The local language of Karnataka, Kanada is a very small niche of the Indian
film industry also referred to as Bollywood. Most Kanada films are mostly
of the action genre, which is diffused by a lot of dancing as well as
the occasional love story. Heroes are represented by gigantic cut out
posters in front of Bangalore theaters, which are in turn garlanded by
die-hard fans. Bangalore is also a hot bed of the increasing desire for
“progress”, which in turn makes the end of gargantuan hand
painted posters a very close inevitability.
One of the oldest poster painting companies in Bangalore, Rajkamal Arts,
still provides most of Karnataka with movie posters. K. Chinnappa, now
sixty four, has been in the industry since he was nine years old, and
is a respected Guru of the craft.
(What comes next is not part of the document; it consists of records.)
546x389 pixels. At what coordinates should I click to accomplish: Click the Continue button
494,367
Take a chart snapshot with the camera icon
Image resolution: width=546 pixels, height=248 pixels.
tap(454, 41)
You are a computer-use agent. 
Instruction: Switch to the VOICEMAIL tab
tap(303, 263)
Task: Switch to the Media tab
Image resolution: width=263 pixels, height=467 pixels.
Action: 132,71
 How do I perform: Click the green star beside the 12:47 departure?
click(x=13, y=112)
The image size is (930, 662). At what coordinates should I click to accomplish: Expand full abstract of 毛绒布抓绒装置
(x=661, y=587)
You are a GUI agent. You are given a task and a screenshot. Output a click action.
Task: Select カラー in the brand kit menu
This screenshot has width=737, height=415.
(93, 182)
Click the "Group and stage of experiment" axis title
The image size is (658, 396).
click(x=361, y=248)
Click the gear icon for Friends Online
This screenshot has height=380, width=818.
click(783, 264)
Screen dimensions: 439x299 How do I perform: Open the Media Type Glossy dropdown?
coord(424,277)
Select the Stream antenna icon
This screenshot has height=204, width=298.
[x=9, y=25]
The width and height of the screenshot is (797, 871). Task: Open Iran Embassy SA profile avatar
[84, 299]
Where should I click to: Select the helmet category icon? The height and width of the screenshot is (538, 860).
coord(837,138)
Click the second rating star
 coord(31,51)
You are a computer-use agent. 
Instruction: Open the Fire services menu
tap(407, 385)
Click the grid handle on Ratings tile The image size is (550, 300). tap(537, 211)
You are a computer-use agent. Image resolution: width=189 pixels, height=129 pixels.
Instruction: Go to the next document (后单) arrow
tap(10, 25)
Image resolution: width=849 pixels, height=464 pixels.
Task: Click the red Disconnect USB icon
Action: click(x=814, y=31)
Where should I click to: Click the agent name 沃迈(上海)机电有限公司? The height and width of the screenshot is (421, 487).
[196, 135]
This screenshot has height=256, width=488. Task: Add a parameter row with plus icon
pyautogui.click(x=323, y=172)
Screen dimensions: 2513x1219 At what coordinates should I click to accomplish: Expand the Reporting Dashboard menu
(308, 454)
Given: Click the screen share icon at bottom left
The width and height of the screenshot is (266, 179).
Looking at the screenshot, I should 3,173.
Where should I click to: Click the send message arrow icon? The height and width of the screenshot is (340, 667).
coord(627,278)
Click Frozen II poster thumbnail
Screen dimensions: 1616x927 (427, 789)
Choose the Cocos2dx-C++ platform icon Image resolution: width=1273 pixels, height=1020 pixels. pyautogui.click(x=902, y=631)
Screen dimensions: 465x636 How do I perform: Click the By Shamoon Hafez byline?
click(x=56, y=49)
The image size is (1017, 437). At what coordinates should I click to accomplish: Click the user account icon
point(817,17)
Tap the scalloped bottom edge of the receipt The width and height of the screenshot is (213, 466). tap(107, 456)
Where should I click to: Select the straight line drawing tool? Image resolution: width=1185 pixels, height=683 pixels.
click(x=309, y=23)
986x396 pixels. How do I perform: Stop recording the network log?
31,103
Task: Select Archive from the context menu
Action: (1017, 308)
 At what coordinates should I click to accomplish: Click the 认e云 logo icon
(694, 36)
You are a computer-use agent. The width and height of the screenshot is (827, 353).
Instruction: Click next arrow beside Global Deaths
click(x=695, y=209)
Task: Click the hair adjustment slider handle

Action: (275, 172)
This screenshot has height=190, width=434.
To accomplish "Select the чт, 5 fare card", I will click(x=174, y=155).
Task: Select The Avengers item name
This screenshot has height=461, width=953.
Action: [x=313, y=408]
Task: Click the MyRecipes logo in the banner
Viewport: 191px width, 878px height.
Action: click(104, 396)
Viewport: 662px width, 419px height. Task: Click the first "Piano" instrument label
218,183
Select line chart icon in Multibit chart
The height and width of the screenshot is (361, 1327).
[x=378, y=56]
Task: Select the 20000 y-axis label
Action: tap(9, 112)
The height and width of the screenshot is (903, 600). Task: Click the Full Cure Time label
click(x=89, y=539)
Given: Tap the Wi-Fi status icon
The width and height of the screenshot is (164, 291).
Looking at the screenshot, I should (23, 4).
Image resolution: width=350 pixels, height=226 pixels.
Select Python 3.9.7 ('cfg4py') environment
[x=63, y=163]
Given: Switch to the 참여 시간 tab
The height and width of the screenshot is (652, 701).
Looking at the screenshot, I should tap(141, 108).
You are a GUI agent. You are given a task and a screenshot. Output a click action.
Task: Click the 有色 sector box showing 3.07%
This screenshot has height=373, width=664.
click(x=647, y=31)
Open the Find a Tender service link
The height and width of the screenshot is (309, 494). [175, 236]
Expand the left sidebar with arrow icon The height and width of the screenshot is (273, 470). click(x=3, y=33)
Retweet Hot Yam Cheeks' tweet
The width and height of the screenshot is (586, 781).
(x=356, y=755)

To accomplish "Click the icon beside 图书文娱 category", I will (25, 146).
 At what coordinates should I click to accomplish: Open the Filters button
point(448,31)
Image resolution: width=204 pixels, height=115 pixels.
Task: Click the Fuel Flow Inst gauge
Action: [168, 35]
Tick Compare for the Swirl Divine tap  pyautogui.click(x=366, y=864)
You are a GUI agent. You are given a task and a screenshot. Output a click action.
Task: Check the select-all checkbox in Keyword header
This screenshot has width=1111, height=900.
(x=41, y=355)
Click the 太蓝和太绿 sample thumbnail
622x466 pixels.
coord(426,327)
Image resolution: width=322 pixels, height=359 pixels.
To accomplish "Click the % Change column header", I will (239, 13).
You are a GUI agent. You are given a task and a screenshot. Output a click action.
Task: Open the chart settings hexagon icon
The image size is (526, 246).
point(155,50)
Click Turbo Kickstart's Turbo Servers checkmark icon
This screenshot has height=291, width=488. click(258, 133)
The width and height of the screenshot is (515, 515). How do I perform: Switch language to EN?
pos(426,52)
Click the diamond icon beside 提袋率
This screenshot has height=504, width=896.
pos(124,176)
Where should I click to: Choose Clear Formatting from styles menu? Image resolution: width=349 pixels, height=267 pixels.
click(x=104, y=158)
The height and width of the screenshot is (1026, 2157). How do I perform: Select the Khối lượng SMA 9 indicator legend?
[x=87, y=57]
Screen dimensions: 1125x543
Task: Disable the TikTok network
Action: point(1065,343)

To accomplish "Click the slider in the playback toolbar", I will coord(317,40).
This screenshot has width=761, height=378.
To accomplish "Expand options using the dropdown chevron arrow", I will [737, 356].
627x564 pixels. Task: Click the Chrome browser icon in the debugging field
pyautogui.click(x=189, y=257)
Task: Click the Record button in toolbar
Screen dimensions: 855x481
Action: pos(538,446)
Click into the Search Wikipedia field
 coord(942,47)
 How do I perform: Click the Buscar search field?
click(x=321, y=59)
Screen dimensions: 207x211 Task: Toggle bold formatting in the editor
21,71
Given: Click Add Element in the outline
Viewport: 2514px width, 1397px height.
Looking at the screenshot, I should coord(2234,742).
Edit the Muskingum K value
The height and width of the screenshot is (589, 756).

Together with his son C. Gopalkrishana
they manage and work in and out of Rajkamal Arts studio. Cinnappa is the
Guru (teacher) of most of the film poster painters in Karnataka, and still
to this day, at the age of sixty four, paints at his studio nearly every
day. It would seem to the outsider that there is an over abundance of
work for the father and son venture and their associates and apprentices,
however they have been forced to shift the location of their studio five
times, and are preparing for a sixth. These shifts have become increasingly
frequent for several reasons, not the least of which is financial.
I have taken the task of documenting the work of these artists as a long
term project. The photographs are being shot digitally, as well as with
a panoramic film camera. The explosive colors characteristic of Bollywood
films are captured vividly on these two media. I tried to avoid the bursts
of paint from becoming a distraction to the story at hand, and in so doing
am creating a visual document of their hard work.